In the last few years, several studies have detected neuregulin 1 (NRG1) fusion genes across different cancer types, particularly in invasive mucinous adenocarcinoma (IMA) of the lung and PDAC. Moreover, NRG1 fusions have been detected with several fusion partners [63]. The NRG1 gene encodes for a member of the epidermal growth factor (EGF) family, which binds to ERBB3, thereby causing its heterodimerization with ERBB2. NRG1 gene fusions are generally in-frame and generate fusion proteins that maintain the extracellular EGF domain of NRG1 and the transmembrane domain of the rearrangement partner. Thus, the EGF domain of the fusion protein can constitutively bind to its partner and activate signaling through MAPK, PI3K-AKT, and NF-kB, increasing tumor proliferation and survival [63, 64]. In patients affected by PDAC, NRG1 fusions are detected only in KRAS wild-type tumors and usually in the absence of other concomitant driver gene mutations, suggesting that the rare NRG1 fusions act as an oncogenic driver in this tumor. In addition, some studies have demonstrated the actionability of NRG1 fusions in PDAC. Indeed, when patients affected by heavily pretreated PDAC carrying NRG1 fusion received matched therapy with afatinib, an irreversible ERBB1–4 inhibitor, clinical benefit and objective responses were documented [65, 66]. However, Drilon at al recently reported four patients affected by IMA of the lung with NRG1 fusion that did not respond to afatinib, but showed an extraordinary clinical response to treatment with a new monoclonal antibody targeting ERBB3 [67].
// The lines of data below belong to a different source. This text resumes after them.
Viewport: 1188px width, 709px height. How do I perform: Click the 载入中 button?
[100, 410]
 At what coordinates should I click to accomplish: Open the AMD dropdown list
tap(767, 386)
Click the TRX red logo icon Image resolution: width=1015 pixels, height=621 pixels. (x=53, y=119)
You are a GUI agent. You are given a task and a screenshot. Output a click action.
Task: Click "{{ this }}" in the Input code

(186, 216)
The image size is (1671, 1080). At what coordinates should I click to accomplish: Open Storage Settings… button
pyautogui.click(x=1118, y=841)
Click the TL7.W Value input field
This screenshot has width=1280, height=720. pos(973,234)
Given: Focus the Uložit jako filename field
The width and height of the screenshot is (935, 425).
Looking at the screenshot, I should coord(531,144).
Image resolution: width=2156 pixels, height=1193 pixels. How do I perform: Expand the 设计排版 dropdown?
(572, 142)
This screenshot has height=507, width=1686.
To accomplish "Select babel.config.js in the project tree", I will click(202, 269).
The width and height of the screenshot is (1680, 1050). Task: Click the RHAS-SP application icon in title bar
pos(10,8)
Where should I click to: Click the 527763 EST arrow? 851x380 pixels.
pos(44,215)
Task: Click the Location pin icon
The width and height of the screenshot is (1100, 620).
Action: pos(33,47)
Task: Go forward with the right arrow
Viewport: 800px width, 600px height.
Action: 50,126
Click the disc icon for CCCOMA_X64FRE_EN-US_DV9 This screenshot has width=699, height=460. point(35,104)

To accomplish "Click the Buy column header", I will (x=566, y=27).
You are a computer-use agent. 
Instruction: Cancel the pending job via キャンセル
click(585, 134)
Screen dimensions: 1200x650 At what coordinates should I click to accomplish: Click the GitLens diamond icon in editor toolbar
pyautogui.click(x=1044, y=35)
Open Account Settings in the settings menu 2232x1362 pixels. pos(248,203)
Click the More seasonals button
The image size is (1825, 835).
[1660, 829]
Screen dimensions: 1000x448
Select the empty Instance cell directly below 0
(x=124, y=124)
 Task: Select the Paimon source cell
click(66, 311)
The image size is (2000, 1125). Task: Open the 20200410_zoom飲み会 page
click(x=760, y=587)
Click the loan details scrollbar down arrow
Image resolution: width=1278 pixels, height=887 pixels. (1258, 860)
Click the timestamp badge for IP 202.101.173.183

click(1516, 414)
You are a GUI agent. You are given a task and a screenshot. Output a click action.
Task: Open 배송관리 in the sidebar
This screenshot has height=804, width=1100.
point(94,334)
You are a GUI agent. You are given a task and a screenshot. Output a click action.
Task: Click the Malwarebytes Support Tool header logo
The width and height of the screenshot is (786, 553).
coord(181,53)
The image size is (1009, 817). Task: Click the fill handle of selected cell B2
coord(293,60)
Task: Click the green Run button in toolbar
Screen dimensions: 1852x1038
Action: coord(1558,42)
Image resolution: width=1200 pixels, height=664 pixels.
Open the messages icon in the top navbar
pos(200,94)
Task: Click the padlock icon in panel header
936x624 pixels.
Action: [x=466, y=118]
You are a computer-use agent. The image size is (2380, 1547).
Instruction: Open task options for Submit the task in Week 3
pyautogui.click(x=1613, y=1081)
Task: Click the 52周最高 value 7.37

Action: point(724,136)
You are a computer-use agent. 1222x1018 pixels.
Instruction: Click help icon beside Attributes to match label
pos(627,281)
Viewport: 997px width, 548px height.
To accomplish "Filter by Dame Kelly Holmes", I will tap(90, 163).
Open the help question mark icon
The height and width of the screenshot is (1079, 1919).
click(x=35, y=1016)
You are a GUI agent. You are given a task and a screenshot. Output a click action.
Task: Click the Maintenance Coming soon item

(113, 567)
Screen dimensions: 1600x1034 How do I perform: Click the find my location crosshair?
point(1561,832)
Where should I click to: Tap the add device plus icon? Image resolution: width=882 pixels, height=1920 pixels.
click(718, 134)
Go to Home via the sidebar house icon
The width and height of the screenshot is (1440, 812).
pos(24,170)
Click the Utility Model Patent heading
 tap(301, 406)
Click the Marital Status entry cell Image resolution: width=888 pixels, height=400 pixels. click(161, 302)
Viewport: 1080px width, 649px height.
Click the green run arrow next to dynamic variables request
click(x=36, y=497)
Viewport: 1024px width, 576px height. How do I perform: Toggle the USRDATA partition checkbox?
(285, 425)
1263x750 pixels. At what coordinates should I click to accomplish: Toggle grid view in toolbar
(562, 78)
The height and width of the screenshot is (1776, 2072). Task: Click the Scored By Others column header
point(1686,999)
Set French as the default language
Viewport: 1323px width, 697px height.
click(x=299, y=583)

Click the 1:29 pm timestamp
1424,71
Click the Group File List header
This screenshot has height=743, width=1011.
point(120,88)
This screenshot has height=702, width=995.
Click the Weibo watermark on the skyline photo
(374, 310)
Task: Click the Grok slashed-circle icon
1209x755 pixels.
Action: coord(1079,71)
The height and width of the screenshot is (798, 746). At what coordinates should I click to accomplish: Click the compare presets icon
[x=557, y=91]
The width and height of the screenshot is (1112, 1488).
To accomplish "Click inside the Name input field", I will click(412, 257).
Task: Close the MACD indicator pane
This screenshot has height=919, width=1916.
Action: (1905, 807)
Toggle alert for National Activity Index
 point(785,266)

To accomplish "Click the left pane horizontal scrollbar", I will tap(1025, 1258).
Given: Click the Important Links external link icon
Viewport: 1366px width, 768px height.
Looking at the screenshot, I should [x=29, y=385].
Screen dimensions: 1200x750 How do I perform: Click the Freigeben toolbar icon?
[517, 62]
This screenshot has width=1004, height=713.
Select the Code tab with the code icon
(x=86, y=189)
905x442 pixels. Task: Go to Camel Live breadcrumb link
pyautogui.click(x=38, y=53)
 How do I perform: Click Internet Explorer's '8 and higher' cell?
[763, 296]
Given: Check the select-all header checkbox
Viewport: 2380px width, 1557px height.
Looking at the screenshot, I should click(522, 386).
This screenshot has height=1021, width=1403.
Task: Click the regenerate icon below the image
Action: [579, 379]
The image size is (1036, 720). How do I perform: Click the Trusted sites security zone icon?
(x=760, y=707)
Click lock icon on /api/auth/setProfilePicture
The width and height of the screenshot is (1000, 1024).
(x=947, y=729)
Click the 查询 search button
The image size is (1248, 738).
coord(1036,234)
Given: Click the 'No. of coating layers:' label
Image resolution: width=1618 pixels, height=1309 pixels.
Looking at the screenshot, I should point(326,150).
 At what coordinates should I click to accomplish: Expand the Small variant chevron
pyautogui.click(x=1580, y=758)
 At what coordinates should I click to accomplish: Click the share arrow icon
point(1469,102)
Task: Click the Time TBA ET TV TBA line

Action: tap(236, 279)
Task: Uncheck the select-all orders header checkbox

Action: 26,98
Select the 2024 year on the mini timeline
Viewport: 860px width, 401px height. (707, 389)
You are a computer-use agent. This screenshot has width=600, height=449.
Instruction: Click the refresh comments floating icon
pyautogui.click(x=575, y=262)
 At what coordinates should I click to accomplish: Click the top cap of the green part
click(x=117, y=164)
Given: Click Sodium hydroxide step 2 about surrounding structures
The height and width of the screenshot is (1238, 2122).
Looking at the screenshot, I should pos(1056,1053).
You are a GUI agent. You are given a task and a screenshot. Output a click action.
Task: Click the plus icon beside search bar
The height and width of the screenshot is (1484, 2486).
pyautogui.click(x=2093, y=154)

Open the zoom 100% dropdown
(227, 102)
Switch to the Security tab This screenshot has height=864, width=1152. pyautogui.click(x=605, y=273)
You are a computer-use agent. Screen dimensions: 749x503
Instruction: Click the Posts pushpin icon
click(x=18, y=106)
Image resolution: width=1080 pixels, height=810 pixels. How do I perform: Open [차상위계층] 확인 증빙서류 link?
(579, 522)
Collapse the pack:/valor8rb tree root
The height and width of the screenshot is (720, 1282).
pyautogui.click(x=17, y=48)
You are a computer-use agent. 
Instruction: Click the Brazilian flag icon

From a molecular pathology perspective, the necessity to identify fusion genes further highlights the importance of introducing NGS into clinical practice. For PDAC patients, this point represents an urgent need, at least for KRAS wild-type PDAC. The final pathology report for PDAC should integrate morphology with molecular pathology, following the model of a next-generation histopathologic diagnosis [68].